On May 28, 2010, at 10:22 AM, Davide Cittaro wrote:

Hi all, 
I've noticed that when I try to visualize a BAM file on UCSC (with display_application) the galaxy web process drains RAM and never releases it... I easly go in OutOfMemory error. Is it trying to load BAM (or any other custom file defined to be visualized in the same way) in RAM?
Can anybody explain how display_application works and how to debug it? 


Mmm... apparently the Paste egg loads the file to be shown to UCSC in memory (and there's no close()). I see this egg is not developed by GalaxyTeam, so I don't know if this should be issued as a galaxy bug.
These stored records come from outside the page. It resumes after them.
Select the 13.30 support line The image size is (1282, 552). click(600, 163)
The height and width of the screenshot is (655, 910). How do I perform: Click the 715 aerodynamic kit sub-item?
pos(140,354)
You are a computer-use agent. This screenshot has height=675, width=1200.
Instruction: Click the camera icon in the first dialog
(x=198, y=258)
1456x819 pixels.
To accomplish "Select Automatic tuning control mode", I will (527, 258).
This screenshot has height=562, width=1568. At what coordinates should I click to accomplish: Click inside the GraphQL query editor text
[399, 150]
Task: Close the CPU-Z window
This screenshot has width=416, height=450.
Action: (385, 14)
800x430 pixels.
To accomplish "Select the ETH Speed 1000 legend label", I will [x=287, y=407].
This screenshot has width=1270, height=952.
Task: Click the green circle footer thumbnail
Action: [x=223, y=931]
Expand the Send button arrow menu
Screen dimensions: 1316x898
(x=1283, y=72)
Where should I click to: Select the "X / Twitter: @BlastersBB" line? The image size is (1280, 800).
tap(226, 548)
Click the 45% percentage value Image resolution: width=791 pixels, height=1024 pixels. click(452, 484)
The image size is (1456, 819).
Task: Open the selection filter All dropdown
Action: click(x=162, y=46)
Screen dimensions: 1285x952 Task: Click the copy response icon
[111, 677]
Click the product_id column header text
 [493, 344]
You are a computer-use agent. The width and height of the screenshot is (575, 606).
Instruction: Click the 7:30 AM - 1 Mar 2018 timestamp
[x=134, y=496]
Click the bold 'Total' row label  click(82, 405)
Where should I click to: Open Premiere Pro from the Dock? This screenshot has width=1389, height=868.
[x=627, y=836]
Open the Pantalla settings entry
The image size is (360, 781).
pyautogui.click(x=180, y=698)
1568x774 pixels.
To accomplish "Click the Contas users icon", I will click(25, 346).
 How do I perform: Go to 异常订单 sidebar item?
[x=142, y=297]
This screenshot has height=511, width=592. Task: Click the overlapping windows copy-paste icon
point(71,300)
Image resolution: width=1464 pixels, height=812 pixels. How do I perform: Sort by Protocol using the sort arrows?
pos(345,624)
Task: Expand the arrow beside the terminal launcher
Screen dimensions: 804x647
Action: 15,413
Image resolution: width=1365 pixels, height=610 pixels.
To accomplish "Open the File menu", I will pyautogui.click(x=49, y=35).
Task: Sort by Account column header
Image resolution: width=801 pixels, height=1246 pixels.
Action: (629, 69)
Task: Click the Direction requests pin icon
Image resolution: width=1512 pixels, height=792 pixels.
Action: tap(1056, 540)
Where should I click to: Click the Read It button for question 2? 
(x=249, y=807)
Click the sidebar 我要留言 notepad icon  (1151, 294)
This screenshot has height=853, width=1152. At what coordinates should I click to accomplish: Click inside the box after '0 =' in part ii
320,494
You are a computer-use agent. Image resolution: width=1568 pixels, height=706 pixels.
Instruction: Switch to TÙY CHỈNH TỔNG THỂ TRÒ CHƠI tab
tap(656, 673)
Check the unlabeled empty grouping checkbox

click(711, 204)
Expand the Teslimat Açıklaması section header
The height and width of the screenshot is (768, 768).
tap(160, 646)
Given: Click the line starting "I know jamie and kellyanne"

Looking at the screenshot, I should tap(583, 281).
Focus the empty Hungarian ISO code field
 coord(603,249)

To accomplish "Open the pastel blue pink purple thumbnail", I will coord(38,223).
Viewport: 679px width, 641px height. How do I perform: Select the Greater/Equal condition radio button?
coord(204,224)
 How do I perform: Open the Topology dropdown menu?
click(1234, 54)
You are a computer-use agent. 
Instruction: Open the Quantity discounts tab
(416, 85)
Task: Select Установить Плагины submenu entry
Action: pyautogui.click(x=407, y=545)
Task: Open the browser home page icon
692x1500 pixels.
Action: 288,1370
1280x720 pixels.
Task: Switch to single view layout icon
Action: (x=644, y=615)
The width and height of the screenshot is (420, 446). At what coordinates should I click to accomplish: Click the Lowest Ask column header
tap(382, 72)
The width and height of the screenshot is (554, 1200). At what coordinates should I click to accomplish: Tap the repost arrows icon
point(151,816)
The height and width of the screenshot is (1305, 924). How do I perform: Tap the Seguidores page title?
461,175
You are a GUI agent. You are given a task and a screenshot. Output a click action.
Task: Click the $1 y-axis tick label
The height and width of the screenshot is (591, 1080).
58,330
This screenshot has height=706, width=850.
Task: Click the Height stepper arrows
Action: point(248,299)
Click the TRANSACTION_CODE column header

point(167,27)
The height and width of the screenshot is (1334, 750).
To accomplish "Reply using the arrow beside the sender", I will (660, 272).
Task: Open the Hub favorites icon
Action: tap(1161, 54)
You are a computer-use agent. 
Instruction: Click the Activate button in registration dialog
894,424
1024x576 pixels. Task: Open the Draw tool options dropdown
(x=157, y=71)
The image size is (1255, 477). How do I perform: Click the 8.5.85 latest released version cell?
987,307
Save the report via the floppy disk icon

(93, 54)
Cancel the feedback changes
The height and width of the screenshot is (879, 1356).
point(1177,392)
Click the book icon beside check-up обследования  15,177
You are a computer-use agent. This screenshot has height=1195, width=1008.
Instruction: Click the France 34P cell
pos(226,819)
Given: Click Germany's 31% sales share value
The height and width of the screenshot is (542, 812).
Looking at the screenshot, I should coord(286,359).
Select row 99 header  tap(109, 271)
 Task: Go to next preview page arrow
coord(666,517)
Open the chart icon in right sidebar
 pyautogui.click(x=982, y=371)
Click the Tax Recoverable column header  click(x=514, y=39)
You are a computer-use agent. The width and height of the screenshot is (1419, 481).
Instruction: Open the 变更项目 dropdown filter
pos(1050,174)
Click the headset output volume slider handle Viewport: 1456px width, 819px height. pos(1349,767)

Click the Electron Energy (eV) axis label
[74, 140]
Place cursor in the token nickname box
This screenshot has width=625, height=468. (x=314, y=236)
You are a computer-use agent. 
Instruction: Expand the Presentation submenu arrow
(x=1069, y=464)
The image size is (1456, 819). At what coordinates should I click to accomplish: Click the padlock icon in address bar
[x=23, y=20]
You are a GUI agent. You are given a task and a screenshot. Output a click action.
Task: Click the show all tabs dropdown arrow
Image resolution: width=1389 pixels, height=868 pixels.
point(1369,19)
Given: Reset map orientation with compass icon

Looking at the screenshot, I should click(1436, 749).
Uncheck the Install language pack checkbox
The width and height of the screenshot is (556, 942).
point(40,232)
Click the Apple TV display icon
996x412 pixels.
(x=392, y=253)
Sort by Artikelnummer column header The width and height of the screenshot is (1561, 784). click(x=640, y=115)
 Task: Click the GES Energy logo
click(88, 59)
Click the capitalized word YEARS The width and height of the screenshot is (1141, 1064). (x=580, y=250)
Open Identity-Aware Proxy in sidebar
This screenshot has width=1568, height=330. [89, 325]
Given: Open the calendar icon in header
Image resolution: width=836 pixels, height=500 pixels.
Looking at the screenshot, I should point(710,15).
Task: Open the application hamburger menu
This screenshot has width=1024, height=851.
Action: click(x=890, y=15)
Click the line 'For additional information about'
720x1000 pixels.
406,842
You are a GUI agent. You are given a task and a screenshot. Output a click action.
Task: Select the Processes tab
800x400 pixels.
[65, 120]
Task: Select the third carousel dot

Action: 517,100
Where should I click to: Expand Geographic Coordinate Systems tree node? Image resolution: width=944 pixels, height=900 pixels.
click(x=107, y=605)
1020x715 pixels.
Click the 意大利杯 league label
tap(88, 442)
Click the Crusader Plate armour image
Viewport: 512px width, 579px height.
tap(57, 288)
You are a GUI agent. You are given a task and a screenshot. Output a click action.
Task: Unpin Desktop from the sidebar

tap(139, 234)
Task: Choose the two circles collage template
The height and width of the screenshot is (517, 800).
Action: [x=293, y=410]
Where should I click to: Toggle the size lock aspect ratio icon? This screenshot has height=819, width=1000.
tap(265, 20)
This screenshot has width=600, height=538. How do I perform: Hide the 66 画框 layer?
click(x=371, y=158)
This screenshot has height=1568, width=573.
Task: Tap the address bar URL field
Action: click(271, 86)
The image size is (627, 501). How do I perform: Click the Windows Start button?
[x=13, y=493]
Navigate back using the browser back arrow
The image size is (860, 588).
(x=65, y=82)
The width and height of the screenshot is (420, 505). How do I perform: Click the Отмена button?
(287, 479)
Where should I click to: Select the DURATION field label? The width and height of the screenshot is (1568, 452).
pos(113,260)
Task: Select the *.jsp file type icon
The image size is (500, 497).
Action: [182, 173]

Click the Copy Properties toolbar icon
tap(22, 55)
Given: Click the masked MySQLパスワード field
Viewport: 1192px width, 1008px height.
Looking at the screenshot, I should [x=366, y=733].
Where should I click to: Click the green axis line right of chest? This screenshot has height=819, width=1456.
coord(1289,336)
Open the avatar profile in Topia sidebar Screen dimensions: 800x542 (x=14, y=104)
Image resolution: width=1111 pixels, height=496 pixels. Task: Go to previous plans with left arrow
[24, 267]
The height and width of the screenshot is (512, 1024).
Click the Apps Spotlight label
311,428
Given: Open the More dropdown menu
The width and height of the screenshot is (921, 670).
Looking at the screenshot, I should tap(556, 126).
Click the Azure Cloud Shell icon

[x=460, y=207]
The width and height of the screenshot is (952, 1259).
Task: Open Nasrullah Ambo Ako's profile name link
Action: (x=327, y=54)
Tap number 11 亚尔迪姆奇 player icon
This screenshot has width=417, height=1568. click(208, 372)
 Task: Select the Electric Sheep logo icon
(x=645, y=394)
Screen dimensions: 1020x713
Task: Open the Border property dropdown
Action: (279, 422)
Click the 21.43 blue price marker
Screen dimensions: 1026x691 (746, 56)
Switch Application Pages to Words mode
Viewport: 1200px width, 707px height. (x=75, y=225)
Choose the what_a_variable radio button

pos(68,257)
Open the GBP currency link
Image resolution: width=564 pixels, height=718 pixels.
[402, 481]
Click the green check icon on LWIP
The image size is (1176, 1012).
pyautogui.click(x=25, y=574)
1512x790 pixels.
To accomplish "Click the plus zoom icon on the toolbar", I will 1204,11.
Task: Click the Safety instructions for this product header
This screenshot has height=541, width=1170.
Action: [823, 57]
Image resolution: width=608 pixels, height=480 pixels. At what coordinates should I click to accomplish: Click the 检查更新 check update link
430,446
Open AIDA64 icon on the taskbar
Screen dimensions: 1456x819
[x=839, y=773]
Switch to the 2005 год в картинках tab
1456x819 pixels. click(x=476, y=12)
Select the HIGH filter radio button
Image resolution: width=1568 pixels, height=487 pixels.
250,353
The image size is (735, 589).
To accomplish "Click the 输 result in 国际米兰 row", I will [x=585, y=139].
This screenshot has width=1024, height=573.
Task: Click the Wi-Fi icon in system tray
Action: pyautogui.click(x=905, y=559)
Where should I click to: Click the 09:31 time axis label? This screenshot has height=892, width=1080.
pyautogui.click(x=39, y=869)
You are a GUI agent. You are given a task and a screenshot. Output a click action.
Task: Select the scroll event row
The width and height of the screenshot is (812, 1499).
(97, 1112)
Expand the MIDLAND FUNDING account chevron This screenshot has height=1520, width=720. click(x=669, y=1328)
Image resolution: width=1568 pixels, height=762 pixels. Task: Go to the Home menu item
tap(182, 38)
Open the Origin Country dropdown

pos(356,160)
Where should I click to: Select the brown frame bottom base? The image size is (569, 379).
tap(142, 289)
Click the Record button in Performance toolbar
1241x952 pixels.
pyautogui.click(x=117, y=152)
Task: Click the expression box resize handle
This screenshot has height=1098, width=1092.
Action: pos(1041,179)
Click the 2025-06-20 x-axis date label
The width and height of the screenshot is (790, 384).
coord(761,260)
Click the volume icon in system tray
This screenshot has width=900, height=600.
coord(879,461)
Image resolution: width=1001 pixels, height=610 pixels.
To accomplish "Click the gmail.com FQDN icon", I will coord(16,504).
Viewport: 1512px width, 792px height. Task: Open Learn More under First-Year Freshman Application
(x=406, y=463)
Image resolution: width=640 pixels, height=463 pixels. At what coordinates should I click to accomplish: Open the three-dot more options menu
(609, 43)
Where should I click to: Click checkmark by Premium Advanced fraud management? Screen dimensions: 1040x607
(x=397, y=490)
BTW, I've tried this

$ diff -u Paste-1.6-py2.6.egg/paste/wsgilib.py.tmp Paste-1.6-py2.6.egg/paste/wsgilib.py
--- Paste-1.6-py2.6.egg/paste/wsgilib.py.tmp        2010-05-28 11:06:00.174278394 +0200
+++ Paste-1.6-py2.6.egg/paste/wsgilib.py        2010-05-20 10:44:49.354765626 +0200
@@ -15,7 +15,6 @@
 from traceback import print_exception
 import urllib
 from cStringIO import StringIO
-import tempfile
 import sys
 from urlparse import urlsplit
 import warnings
@@ -527,8 +526,7 @@
             "If you provide conditional you must also provide "
             "start_response")
     data = []
-    #output = StringIO()
-    output = tempfile.NamedTemporaryFile(dir='/data/galaxy_dist/database/tmp')
+    output = StringIO()
     def replacement_start_response(status, headers, exc_info=None):
         if conditional is not None and not conditional(status, headers):
             data.append(None)
@@ -551,9 +549,7 @@
         data.append(None)
     if len(data) < 2:
         data.append(None)
-    #data.append(output.getvalue())
-    output.seek(0)
-    data.append(output.read())
+    data.append(output.getvalue())
     return data

 

 ## Deprecation warning wrapper:

Essentially substituting the cStringIO handler with a temporary file. A temporary file for each galaxy history item I would like to see on UCSC is created, in multiple copies... Still the output is read and never released so memory easily drains...

d


d
/*
Davide Cittaro

Cogentech - Consortium for Genomic Technologies
via adamello, 16
20139 Milano
Italy

tel.: +39(02)574303007
*/



_______________________________________________
galaxy-dev mailing list
[hidden email]
http://lists.bx.psu.edu/listinfo/galaxy-dev

/*
Davide Cittaro

Cogentech - Consortium for Genomic Technologies
via adamello, 16
20139 Milano
Italy

tel.: +39(02)574303007
*/




_______________________________________________
galaxy-dev mailing list
[hidden email]
http://lists.bx.psu.edu/listinfo/galaxy-dev
Reply | Threaded
Open this post in threaded view
|

Re: [galaxy-dev] display_application

Davide Cittaro

On May 28, 2010, at 11:14 AM, Davide Cittaro wrote:
Mmm... apparently the Paste egg loads the file to be shown to UCSC in memory (and there's no close()). I see this egg is not developed by GalaxyTeam, so I don't know if this should be issued as a galaxy bug. BTW, I've tried this


[cut]

Needless to say, it's pretty useless... the object is kept in memory until galaxy is alive....

d

/*
Davide Cittaro

Cogentech - Consortium for Genomic Technologies
via adamello, 16
20139 Milano
Italy

tel.: +39(02)574303007
*/




_______________________________________________
galaxy-dev mailing list
[hidden email]
http://lists.bx.psu.edu/listinfo/galaxy-dev
Reply | Threaded
Open this post in threaded view
|

Re: [galaxy-dev] display_application

Davide Cittaro
Hi guys, sorry for this mail flooding, seriously...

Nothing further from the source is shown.